Modern manufacturing relies heavily on fusion welding processes, including gas metal arc welding (GMAW). Despite significant advances in machine learning-based quality prediction, current models exhibit critical limitations when confronted with the inherent distribution shifts that occur in dynamic manufacturing environments. In this work, we extend the VQ-VAE Transformer architecture - previously demonstrating state-of-the-art performance in weld quality prediction - by leveraging its autoregressive loss as a reliable out-of-distribution (OOD) detection mechanism. Our approach exhibits superior performance compared to conventional reconstruction methods, embedding error-based techniques, and other established baselines. By integrating OOD detection with continual learning strategies, we optimize model adaptation, triggering updates only when necessary and thereby minimizing costly labeling requirements. We introduce a novel quantitative metric that simultaneously evaluates OOD detection capability while interpreting in-distribution performance. Experimental validation in real-world welding scenarios demonstrates that our framework effectively maintains robust quality prediction capabilities across significant distribution shifts, addressing critical challenges in dynamic manufacturing environments where process parameters frequently change.
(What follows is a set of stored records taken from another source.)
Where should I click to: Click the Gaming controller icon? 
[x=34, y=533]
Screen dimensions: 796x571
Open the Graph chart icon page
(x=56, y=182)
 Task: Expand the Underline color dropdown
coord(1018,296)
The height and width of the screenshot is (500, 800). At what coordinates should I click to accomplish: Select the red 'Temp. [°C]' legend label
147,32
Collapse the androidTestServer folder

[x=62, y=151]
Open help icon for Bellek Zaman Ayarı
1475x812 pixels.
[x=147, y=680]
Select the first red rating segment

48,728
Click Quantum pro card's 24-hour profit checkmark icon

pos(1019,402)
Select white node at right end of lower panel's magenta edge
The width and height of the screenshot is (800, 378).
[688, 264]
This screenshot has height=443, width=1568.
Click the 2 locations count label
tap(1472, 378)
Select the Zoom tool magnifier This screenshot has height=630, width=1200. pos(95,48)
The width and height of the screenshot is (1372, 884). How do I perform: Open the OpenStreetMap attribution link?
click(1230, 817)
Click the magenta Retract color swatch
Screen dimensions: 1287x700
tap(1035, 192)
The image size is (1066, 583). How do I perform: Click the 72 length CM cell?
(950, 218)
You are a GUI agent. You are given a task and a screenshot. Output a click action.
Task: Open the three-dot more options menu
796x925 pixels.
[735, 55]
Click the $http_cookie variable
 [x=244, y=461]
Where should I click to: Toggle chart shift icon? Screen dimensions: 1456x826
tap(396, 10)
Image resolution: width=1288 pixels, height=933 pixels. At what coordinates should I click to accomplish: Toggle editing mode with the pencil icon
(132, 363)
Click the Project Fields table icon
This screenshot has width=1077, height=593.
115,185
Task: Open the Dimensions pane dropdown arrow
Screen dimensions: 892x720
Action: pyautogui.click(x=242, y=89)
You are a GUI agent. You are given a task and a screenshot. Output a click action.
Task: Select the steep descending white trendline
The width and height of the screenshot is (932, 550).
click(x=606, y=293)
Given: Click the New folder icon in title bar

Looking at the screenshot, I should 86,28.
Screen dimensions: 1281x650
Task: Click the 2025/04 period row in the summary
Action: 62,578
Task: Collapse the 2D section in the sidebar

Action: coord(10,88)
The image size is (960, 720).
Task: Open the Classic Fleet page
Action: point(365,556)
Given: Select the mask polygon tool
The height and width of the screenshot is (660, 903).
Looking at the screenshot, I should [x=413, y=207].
This research makes a substantial contribution to applied artificial intelligence by providing an explainable and at the same time adaptive solution for quality assurance in dynamic manufacturing processes - a crucial step towards robust, practical AI systems in the industrial environment.

Paper Structure

This paper contains 24 sections, 5 equations, 4 figures, 2 tables.

Figures (4)

  • Figure 1: Sample images of the weld with different weld types.
  • Figure 2: Representative current and voltage patterns from single welding cycles for overlap (left) and T-joint (right) configurations.
  • Figure 3: Selective adaptation framework using OOD detection (green pathway) as a trigger for continual learning, optimizing model updates only when process parameters change significantly, with the blue pathway showing the framework without OOD.
  • Figure 4: Continual learning performance over 53 sequential experiences comparing three deployment strategies: static baseline (No CL), continuous adaptation (Replay), and OOD-triggered selective adaptation (OOD Replay). Green regions indicate OOD detection triggers and the I standing for the initial performance.